Ultimately our goal is to integrate information from these different fields to understand the coupled climatic, geologic, and biological processes that control the evolution of Africa's largest rift lake. Participants discussed possible drilling targets and strategies to address these issues, and the need for continuity, resolution, and lithologies through the different sedimentary units (sequences S1–S6) to address the goals outlined above. Participants emphasized the importance of determining LT's age and early conditions, and the transformative nature of a Miocene–present paleoclimate record from the tropics. Subsidence and sedimentation rate estimates suggest the Nyanja Event occurred between 9 and 12 Ma (Cohen et al., 1993). Accordingly, sequences S1 and S2 could date to the Miocene and Pliocene, and S3–S6 to the Pleistocene and Holocene. Thus, the team agreed on the importance of obtaining a complete representative section from the lake – i.e., a record extending to the Nyanja Event. Participants also highlighted the importance of obtaining fine-grained, continuous sediments for state-of-the-art paleoenvironmental analyses and for essential geochronologic control. It is prohibitively expensive to drill 2–3 km holes from LT's deep basins, where sedimentation rates are rapid (0.5 m kyr⁻¹ or more). However, our team has identified hemipelagic sections that include all of the major sedimentary units in LT, in water depths below the maximum depth of lake lowstands and with combined water and sediment depths of ∼1500 m (Fig. 3), achievable with intermediate-scale drilling technology.

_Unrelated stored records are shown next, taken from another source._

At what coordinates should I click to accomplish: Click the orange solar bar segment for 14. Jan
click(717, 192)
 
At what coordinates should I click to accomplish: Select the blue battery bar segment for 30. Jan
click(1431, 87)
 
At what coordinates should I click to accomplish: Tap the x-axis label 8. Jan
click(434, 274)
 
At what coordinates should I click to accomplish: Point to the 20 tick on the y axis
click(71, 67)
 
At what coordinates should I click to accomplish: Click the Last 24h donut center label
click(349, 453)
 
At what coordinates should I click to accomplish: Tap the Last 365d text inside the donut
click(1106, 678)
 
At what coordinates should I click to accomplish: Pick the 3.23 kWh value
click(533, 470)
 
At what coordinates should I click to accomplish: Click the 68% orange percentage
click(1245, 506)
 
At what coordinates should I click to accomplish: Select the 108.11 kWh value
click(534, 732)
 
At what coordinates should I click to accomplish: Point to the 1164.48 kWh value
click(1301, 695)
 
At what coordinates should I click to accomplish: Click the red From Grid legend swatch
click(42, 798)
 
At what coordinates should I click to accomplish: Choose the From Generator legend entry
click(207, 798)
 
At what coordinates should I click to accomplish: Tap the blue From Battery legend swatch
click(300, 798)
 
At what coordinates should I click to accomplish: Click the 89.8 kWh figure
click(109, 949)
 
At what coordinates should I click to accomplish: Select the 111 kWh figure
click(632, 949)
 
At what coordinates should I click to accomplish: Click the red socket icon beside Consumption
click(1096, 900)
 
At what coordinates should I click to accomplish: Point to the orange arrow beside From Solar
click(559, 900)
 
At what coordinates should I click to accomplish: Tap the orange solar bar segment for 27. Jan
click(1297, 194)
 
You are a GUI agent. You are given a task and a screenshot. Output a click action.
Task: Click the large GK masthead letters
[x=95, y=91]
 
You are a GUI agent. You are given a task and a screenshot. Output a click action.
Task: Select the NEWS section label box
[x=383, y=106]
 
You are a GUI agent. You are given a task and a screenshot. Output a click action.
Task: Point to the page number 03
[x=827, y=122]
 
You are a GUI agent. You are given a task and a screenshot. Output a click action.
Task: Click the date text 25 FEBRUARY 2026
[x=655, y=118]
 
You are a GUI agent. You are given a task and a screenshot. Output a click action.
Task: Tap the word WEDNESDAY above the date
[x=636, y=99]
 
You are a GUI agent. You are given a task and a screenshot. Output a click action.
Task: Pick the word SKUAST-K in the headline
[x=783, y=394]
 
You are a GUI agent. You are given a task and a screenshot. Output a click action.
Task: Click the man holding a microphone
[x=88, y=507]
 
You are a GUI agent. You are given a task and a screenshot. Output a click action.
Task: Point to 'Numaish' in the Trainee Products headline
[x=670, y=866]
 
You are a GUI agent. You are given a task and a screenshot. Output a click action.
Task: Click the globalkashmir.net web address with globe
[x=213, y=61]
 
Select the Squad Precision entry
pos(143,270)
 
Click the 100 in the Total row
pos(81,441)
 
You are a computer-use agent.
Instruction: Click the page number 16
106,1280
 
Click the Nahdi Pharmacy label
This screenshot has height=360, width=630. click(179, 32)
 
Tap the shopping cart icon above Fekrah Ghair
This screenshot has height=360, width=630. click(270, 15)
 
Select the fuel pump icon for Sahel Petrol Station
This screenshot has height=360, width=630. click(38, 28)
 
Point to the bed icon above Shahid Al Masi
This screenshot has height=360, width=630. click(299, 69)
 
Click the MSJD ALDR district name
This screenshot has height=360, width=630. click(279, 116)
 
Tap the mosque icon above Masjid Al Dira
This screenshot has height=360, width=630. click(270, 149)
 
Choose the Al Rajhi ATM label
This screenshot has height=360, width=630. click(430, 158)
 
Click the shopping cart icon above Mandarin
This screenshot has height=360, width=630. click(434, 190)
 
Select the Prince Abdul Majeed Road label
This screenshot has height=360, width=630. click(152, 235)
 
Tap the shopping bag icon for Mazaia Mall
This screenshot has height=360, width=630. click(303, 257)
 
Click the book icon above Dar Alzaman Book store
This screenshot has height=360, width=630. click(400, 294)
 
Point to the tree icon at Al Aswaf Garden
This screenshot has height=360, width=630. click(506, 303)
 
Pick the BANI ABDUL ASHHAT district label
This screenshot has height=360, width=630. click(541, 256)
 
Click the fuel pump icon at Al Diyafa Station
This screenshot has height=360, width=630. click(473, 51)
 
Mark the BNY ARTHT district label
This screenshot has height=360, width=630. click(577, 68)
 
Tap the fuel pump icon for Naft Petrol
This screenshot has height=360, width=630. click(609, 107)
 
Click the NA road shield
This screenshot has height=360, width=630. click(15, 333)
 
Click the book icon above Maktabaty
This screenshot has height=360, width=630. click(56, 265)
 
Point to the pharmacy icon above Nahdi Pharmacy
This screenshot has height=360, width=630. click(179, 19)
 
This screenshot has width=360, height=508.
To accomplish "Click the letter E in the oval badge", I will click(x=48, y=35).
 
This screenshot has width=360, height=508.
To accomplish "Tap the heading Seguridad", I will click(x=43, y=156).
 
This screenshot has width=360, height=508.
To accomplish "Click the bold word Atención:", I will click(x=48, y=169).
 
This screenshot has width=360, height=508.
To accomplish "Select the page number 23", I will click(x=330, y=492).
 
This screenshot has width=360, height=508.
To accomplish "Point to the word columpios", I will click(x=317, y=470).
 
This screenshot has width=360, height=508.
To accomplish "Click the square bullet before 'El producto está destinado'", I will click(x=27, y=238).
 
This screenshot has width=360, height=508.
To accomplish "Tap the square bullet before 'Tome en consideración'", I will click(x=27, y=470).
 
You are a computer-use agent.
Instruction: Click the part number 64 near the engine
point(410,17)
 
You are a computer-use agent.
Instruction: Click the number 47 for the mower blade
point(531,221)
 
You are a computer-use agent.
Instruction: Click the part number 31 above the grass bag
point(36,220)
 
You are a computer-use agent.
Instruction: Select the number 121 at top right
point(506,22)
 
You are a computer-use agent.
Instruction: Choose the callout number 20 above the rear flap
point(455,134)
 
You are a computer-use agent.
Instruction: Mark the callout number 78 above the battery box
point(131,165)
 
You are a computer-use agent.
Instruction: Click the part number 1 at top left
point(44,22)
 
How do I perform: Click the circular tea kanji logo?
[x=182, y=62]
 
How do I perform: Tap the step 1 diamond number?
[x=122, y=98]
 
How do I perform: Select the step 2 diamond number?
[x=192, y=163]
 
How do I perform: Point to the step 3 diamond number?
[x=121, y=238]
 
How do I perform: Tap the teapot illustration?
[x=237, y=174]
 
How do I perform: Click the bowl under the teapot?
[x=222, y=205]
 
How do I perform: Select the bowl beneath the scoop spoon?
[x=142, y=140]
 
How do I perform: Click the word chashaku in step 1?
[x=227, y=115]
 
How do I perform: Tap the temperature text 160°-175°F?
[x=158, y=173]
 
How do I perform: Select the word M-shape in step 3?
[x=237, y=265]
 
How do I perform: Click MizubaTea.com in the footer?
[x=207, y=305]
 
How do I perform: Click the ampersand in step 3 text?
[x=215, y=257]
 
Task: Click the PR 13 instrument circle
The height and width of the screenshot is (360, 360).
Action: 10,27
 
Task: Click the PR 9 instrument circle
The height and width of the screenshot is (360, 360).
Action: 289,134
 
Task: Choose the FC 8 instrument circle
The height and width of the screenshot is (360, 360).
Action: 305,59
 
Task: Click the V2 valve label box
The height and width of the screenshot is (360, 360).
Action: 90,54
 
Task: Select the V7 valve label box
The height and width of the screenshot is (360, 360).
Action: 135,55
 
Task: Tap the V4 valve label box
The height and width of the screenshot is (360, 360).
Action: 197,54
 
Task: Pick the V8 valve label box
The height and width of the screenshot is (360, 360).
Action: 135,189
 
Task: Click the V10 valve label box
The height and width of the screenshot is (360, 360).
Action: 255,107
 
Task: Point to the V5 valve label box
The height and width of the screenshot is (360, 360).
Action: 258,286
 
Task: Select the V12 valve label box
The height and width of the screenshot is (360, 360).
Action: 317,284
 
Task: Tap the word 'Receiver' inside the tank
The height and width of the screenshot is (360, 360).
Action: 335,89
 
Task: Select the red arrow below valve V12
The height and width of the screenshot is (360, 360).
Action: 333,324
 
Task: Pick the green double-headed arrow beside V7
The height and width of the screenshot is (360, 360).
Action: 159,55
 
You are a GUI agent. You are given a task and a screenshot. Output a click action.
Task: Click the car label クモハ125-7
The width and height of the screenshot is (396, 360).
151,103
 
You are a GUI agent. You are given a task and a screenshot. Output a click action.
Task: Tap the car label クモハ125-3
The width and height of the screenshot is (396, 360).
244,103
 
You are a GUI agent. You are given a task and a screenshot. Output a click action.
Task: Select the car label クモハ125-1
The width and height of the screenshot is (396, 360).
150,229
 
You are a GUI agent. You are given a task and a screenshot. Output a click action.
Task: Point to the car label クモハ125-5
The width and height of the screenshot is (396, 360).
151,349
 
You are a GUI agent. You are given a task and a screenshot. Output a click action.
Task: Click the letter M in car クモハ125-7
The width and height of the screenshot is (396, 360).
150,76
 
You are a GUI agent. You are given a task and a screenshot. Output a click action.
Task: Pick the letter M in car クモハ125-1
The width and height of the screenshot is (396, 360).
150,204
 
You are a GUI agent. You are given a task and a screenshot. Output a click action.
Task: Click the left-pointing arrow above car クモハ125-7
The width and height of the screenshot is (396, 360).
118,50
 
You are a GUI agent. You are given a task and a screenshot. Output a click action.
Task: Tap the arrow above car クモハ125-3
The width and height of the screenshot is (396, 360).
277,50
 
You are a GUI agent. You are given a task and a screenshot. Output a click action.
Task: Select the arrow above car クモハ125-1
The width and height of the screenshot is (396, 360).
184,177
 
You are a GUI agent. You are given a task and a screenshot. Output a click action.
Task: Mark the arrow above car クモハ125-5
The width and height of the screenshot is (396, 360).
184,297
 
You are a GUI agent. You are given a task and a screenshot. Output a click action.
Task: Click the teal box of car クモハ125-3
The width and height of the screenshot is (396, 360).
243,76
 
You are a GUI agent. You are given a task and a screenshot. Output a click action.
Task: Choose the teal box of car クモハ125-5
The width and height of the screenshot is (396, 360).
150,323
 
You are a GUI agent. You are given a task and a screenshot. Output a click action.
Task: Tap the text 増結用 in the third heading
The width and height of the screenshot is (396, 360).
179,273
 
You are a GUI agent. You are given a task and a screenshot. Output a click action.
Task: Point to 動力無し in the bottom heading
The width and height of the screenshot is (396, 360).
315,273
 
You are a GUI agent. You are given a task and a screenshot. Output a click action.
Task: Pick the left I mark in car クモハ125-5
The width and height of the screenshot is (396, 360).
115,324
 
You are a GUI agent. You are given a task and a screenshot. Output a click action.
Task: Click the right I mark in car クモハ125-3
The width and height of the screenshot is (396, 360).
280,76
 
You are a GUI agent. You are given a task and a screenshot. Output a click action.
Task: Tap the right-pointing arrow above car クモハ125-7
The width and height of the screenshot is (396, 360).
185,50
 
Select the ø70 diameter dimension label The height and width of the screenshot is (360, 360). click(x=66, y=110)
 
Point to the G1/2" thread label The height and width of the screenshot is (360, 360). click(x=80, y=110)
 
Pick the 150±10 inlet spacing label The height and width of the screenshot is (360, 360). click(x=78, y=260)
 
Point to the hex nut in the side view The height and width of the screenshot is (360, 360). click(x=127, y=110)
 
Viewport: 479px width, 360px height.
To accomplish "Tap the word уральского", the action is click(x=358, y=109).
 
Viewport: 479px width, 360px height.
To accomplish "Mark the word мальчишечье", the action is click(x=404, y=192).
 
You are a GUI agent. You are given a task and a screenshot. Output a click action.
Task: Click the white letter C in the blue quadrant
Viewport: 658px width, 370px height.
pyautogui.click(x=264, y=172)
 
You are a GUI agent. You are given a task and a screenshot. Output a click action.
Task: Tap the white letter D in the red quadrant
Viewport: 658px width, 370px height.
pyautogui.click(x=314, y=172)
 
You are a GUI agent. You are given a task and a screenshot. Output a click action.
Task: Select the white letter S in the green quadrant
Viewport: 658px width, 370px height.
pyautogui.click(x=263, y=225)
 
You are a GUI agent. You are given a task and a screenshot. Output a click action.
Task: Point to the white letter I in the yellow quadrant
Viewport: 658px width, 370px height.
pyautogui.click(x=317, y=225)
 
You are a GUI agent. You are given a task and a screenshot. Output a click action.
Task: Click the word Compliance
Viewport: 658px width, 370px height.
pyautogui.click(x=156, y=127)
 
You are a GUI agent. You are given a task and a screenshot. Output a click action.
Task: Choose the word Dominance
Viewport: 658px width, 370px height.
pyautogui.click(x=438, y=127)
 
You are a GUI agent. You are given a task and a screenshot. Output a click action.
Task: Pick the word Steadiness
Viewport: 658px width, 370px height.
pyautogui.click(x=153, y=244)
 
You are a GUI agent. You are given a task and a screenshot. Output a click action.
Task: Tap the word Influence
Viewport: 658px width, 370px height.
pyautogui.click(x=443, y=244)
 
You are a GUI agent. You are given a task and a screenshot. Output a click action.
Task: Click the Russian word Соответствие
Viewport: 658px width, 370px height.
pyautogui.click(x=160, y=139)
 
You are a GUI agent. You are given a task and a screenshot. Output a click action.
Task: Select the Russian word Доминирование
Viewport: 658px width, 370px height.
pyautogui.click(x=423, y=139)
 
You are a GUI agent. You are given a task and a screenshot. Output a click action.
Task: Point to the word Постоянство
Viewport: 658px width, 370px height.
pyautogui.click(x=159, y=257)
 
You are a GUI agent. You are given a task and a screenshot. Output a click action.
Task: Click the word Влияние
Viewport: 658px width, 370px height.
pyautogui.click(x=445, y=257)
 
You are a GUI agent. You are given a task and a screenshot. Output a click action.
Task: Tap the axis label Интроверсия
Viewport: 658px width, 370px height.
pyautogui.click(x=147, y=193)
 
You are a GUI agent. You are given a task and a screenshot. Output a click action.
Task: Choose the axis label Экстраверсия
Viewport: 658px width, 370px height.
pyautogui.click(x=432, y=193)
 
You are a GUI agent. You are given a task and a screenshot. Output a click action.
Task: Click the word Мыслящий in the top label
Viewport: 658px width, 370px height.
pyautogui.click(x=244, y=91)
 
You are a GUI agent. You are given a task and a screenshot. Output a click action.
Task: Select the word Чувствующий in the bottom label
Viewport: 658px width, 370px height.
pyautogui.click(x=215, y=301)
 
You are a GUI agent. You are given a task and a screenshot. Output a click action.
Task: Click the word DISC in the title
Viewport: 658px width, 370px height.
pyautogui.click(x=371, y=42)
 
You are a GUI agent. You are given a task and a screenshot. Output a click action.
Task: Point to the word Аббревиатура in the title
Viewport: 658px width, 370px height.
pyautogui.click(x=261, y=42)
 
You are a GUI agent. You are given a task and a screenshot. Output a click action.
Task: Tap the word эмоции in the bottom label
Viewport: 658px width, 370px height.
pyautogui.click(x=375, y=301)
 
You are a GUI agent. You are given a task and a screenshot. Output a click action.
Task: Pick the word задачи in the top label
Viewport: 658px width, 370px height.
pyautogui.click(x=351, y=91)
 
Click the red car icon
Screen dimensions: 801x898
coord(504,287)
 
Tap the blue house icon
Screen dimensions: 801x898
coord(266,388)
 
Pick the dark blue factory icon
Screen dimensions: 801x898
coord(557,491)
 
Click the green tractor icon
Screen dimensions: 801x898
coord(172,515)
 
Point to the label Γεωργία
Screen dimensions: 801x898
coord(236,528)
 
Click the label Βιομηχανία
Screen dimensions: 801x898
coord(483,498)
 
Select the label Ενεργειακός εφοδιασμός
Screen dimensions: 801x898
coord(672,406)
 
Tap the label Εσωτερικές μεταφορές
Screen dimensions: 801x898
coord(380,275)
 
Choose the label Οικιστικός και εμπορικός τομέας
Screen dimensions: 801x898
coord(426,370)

Based on these needs, we anticipate an offset drilling program at two sites in southern Lake Tanganyika, proximal to the Rungwe volcanoes and where we have excellent seismic stratigraphic constraints. Two offset holes drilled to ∼1500 m depth (combined water and sediment) will allow recovery of a relatively complete Miocene–present record (Fig. 3a and b). A shallow (∼100 m) hole at one of these sites will provide sediment for geomicrobiological investigations across the strong biogeochemical gradients that should exist in the uppermost sediment column. We anticipate also recovering a set of shallow holes in central LT to evaluate evolutionary and paleolimnological gradients during lake level lowstands that might bifurcate LT into multiple basins (Fig. 3c and d). We are now pursuing pre-drilling logistical and scientific activities including the assembly of a Tanganyika database to improve access to information about the lake, drilling platform design, safety evaluations and project permitting, methodological tests using existing sediment cores, and educational and outreach activities within the riparian countries.